I try to add a new column "energy_class" to a dataframe "df_energy" which it contains the string "high" if the "consumption_energy" value > 400, "medium" if the "consumption_energy" value is between 200 and 400, and "low" if the "consumption_energy" value is under 200.
I try to use np.where from numpy, but I see that numpy.where(condition[, x, y]) treat only two condition not 3 like in my case.
Any idea to help me please?
Thank you in advance
Try this:
Using the setup from #Maxu
col = 'consumption_energy'
conditions = [ df2[col] >= 400, (df2[col] < 400) & (df2[col]> 200), df2[col] <= 200 ]
choices = [ "high", 'medium', 'low' ]
df2["energy_class"] = np.select(conditions, choices, default=np.nan)
consumption_energy energy_class
0 459 high
1 416 high
2 186 low
3 250 medium
4 411 high
5 210 medium
6 343 medium
7 328 medium
8 208 medium
9 223 medium
You can use a ternary:
np.where(consumption_energy > 400, 'high',
(np.where(consumption_energy < 200, 'low', 'medium')))
I like to keep the code clean.

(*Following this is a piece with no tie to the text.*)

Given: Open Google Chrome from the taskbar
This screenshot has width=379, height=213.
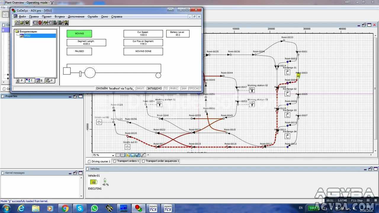Looking at the screenshot, I should click(65, 208).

That's why I prefer np.vectorize for such tasks.
def conditions(x):
if x > 400: return "High"
elif x > 200: return "Medium"
else: return "Low"
func = np.vectorize(conditions)
energy_class = func(df_energy["consumption_energy"])

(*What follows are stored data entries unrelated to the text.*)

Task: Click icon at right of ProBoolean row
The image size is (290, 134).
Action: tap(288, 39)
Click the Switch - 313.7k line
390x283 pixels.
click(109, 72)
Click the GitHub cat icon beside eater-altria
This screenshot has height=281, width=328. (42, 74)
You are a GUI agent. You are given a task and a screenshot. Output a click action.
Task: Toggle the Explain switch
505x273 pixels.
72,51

Then just add numpy array as a column in your dataframe using:
df_energy["energy_class"] = energy_class
The advantage in this approach is that if you wish to add more complicated constraints to a column, it can be done easily.
Hope it helps.
I would use the cut() method here, which will generate very efficient and memory-saving category dtype:
In [124]: df
Out[124]:
consumption_energy
0 459
1 416
2 186
3 250
4 411
5 210
6 343
7 328
8 208
9 223
In [125]: pd.cut(df.consumption_energy,
[0, 200, 400, np.inf],
labels=['low','medium','high']
)
Out[125]:
0 high
1 high
2 low
3 medium
4 high
5 medium
6 medium
7 medium
8 medium
9 medium
Name: consumption_energy, dtype: category
Categories (3, object): [low < medium < high]
WARNING: Be careful with NaNs
Always be careful that if your data has missing values np.where may be tricky to use and may give you the wrong result inadvertently.
Consider this situation:
df['cons_ener_cat'] = np.where(df.consumption_energy > 400, 'high',
(np.where(df.consumption_energy < 200, 'low', 'medium')))
# if we do not use this second line, then
# if consumption energy is missing it would be shown medium, which is WRONG.
df.loc[df.consumption_energy.isnull(), 'cons_ener_cat'] = np.nan
Alternatively, you can use one-more nested np.where for medium versus nan which would be ugly.
IMHO best way to go is pd.cut. It deals with NaNs and easy to use.
Examples:
import numpy as np
import pandas as pd
import seaborn as sns
df = sns.load_dataset('titanic')
# pd.cut
df['age_cat'] = pd.cut(df.age, [0, 20, 60, np.inf], labels=['child','medium','old'])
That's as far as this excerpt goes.